Adult Females: Normal QTc is less than or equal to 460 milliseconds.
Borderline and Prolonged Thresholds:
Borderline: 450 ms to 470 ms in males; 460 ms to 480 ms in females.
Prolonged: Greater than 470 ms in males; greater than 480 ms in females.
Critical Threshold (Greater than 500 ms): Any QTc exceeding 500 milliseconds represents an acute, high-risk clinical scenario. Immediate intervention is required to address underlying causes and discontinue causative medications due to the imminent risk of Torsades de Pointes.
Acquired Causes of QTc Prolongation
While congenital Long QT Syndrome (LQTS) exists due to genetic ion channel mutations, acquired prolongation is far more common in clinical practice:
Electrolyte Abnormalities: Severe hypokalemia, hypomagnesemia, and hypocalcemia delay myocardial repolarization and directly prolong the QTc.
Medications: Numerous common pharmacological agents cause prolongation. These include class IA and III antiarrhythmics (amiodarone, sotalol), certain antibiotics (macrolides, fluoroquinolones), antipsychotics (haloperidol, ziprasidone), and certain antiemetics (ondansetron).

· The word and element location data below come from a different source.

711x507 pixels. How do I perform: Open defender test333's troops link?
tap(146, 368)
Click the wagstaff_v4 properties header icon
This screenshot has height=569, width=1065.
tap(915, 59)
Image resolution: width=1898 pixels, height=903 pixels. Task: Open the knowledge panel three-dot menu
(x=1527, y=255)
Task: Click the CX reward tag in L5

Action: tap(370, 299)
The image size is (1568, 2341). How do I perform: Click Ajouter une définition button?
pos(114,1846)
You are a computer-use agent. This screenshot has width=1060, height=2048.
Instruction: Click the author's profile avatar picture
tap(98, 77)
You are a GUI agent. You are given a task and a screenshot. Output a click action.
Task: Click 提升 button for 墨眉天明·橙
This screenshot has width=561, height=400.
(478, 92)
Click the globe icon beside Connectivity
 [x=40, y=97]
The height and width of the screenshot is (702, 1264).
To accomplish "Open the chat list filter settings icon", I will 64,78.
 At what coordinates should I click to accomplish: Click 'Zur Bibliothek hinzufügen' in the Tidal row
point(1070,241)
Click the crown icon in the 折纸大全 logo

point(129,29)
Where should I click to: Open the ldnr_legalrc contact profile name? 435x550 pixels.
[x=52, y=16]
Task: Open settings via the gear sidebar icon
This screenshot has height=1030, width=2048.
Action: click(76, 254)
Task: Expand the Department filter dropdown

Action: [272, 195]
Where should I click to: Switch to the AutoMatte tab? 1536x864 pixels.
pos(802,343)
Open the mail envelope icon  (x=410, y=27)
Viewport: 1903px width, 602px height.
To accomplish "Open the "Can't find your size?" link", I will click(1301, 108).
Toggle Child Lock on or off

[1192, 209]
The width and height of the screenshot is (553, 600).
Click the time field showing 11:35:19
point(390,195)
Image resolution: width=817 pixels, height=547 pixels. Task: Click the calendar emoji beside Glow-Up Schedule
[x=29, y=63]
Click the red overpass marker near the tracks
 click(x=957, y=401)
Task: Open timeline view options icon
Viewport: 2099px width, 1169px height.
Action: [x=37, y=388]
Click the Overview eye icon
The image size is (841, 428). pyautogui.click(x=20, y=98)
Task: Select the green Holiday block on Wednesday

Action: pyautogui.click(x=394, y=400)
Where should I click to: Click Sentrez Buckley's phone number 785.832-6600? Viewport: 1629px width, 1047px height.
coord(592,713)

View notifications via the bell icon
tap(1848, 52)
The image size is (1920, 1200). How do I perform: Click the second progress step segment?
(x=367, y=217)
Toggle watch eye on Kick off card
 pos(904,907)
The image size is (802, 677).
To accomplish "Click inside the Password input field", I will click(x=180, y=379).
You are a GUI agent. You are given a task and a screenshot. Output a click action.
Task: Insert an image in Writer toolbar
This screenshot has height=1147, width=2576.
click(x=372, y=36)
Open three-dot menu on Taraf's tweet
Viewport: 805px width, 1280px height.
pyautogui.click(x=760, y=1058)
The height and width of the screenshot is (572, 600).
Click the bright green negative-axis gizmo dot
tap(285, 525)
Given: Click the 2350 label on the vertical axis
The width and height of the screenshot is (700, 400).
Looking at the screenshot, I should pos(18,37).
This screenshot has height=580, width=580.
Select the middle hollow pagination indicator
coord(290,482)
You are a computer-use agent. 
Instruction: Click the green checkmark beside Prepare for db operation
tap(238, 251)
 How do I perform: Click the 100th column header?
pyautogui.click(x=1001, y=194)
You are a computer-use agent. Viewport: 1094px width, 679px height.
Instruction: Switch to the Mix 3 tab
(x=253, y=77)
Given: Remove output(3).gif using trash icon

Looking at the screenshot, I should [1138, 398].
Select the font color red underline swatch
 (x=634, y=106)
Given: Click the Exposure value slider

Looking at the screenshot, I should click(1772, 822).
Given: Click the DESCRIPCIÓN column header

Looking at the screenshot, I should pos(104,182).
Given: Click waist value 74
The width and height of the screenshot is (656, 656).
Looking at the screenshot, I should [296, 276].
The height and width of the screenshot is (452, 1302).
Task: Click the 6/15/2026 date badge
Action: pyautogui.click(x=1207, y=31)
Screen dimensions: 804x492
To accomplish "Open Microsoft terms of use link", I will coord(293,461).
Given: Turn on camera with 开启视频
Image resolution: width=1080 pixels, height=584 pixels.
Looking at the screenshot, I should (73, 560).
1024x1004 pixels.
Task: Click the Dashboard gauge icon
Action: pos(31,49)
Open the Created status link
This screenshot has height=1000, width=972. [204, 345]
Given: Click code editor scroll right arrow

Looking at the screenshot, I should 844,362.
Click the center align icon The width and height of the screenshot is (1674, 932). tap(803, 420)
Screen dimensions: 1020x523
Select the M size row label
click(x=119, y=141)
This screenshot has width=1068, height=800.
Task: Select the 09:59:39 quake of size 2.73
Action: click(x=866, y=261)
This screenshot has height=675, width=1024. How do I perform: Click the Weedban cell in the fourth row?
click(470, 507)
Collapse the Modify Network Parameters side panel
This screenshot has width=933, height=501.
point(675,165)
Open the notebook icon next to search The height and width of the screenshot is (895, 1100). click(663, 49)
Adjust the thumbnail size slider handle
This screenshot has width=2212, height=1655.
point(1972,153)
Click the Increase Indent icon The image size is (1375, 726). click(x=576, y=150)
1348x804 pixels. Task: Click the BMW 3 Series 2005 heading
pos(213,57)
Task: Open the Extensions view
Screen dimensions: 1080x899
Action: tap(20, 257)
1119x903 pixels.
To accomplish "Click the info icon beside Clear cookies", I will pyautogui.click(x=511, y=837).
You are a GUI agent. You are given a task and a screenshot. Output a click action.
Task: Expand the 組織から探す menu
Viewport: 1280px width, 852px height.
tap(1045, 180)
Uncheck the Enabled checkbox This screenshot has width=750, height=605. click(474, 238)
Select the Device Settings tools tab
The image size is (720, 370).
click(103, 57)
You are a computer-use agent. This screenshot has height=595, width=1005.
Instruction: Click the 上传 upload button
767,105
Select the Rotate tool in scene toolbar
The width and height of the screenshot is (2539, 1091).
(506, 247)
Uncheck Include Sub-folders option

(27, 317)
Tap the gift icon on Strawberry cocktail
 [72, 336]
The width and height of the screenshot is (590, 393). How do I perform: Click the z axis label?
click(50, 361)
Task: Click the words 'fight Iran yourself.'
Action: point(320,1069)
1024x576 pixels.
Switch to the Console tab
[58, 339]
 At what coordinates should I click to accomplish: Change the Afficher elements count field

Clinical Conditions: Severe bradycardia, acute myocardial ischemia, hypothermia, and elevated intracranial pressure can significantly prolong the interval.
Corrected QT Interval References
Bazett, H. C. (1920). An analysis of the time-relations of electrocardiograms. Heart, 7, 353–370.
Fridericia, L. S. (1920). Die Charakterisierung des Ekg. aus der relativen Dauer der Vorhofs- und Kammerperioden. Acta Medica Scandinavica, 53, 469–486.
Sagie, A., Larson, M. G., Goldberg, R. J., et al. (1992). An improved method for adjusting the QT interval for heart rate (the Framingham Heart Study). American Journal of Cardiology, 70(7), 797-801.
Vandenberk, B., Vandael, E., Robyns, T., et al. (2016). Which QT Correction Formula to Use for QT Monitoring? Journal of the American Heart Association, 5(6), e003264.